=== EXERCISE DESCRIPTION ===
Write the lines from the one containing "Image resolution: width=1224" up to and including the one containing "point(506,757)" as a numbered list, leaving out any blank lines.

=== AVAILABLE RECORDS ===
• • • •

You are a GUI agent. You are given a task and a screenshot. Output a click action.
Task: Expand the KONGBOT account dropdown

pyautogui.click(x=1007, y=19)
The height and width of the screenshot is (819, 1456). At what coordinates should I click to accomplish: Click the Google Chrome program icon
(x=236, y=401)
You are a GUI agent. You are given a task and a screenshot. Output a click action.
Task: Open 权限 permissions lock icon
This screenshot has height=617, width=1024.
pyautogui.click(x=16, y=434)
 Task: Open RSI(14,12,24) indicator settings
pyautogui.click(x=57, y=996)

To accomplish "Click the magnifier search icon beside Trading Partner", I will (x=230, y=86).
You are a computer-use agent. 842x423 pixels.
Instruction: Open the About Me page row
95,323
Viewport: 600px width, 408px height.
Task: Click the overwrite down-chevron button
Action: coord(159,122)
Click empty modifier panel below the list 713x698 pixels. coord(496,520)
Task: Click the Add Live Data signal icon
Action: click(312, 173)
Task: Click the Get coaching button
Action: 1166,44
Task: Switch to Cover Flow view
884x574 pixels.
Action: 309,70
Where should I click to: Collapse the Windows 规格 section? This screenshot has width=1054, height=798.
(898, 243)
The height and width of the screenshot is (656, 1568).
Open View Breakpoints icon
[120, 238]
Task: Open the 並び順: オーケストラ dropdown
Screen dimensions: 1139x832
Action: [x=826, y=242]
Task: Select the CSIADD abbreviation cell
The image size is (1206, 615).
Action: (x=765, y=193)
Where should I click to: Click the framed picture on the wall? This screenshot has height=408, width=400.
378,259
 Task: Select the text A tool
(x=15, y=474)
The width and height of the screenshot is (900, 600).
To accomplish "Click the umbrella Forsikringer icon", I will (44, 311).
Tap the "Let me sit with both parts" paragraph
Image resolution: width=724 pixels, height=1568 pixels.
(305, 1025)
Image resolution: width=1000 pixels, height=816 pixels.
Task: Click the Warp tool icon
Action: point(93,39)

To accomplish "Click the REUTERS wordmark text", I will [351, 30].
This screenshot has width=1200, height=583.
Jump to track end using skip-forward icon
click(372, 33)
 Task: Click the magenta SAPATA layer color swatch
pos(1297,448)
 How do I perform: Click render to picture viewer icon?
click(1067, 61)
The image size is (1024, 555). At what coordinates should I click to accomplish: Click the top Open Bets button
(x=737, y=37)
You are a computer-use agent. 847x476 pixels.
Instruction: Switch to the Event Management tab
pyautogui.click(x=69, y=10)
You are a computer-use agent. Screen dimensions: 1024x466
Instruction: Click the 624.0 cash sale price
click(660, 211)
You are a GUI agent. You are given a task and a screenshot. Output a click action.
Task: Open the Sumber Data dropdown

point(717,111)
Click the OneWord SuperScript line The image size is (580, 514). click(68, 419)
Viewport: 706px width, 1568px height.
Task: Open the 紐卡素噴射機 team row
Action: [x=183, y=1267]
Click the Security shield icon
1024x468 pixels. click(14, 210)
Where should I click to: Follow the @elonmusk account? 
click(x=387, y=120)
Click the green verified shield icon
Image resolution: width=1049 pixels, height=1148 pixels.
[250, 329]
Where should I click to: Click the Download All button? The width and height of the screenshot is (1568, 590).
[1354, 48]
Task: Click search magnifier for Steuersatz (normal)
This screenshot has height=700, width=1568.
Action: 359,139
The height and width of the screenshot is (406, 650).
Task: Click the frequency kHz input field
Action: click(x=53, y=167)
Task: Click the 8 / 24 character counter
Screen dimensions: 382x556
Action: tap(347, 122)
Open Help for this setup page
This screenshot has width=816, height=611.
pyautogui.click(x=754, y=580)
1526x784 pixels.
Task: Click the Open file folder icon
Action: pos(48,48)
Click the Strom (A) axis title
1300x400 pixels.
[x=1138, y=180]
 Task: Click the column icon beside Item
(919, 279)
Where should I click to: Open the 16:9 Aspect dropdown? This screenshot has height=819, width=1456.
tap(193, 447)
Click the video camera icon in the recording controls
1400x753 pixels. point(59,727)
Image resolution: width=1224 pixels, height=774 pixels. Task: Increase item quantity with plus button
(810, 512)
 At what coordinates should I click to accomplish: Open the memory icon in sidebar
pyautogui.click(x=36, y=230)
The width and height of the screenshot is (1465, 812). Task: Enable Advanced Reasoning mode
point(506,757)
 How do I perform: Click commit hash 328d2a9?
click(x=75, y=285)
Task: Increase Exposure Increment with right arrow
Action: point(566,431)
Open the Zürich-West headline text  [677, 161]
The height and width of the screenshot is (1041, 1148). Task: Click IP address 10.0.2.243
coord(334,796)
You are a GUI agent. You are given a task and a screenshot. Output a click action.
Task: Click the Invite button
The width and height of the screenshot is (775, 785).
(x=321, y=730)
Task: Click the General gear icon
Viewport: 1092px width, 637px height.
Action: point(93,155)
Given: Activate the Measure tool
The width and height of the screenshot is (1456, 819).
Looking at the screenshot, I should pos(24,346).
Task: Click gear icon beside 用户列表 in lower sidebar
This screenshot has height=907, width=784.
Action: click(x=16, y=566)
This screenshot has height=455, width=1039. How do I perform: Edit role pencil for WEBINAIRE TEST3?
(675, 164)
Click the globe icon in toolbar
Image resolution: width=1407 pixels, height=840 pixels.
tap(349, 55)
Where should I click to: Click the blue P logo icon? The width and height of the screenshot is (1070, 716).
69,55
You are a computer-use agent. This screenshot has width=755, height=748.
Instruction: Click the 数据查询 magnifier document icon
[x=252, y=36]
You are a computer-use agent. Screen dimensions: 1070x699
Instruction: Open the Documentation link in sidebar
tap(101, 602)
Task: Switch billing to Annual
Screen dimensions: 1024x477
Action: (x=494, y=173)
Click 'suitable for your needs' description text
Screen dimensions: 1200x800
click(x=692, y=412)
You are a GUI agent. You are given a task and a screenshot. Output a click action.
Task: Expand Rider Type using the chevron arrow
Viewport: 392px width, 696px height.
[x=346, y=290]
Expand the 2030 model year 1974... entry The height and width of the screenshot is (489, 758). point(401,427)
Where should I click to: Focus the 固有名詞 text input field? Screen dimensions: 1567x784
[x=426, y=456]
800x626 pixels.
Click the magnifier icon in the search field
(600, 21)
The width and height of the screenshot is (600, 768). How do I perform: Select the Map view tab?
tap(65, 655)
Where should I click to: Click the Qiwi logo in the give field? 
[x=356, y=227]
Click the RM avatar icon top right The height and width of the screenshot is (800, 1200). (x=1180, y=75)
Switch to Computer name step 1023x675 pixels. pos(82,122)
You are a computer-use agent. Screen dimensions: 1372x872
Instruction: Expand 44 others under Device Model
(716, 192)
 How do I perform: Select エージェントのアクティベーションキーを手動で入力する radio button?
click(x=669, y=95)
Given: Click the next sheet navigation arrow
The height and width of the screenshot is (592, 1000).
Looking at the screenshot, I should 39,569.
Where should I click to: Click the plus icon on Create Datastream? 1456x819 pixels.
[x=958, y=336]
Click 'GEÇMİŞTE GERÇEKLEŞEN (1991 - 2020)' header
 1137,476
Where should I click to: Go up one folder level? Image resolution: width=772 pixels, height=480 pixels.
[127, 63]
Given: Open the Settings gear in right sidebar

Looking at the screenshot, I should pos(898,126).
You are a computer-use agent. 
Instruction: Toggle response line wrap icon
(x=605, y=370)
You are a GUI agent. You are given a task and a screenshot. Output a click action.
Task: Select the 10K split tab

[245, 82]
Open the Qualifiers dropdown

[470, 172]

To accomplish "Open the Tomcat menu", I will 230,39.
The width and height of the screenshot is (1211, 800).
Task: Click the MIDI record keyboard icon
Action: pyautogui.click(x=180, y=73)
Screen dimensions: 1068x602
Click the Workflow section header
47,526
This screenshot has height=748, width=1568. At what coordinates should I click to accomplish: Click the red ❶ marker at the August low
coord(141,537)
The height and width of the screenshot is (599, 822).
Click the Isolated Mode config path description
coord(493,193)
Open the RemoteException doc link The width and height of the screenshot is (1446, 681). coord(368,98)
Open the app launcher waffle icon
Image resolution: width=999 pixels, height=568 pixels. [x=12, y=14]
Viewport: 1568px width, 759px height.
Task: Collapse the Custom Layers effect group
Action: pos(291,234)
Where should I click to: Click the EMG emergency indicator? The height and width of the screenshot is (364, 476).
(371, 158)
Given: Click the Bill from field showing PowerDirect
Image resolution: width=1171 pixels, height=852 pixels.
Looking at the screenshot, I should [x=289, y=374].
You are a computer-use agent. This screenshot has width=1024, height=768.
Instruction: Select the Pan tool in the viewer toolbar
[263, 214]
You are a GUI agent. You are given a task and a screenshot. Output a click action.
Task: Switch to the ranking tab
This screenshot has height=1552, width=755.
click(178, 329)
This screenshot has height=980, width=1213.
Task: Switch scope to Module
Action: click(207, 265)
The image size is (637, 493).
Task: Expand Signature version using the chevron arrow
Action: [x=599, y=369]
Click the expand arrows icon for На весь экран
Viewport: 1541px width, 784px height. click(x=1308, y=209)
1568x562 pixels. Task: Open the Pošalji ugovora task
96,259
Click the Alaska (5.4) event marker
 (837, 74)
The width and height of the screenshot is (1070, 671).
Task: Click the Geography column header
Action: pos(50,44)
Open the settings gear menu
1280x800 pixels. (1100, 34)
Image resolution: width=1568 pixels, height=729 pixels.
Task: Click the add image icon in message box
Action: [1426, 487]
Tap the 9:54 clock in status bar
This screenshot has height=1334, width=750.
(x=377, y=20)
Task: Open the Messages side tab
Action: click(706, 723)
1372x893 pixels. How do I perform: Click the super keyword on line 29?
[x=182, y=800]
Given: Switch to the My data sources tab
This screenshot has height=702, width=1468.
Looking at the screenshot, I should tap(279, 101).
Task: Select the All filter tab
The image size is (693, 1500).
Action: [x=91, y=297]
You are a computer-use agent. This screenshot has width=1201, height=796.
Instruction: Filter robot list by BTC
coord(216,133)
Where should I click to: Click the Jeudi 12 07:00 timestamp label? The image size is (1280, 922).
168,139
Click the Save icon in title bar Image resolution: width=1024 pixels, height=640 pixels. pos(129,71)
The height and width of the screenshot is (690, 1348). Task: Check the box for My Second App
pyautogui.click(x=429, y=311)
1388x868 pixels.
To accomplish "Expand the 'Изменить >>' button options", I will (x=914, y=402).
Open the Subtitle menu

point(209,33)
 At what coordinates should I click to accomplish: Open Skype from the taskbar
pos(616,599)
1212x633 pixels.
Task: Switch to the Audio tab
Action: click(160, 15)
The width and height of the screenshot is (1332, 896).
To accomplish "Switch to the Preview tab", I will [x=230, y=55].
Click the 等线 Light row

• • • •

=== RESPONSE BELOW ===
1. Image resolution: width=1224 pixels, height=774 pixels. Task: Increase item quantity with plus button
2. (810, 512)
3.  At what coordinates should I click to accomplish: Open the memory icon in sidebar
4. pyautogui.click(x=36, y=230)
5. The width and height of the screenshot is (1465, 812). Task: Enable Advanced Reasoning mode
6. point(506,757)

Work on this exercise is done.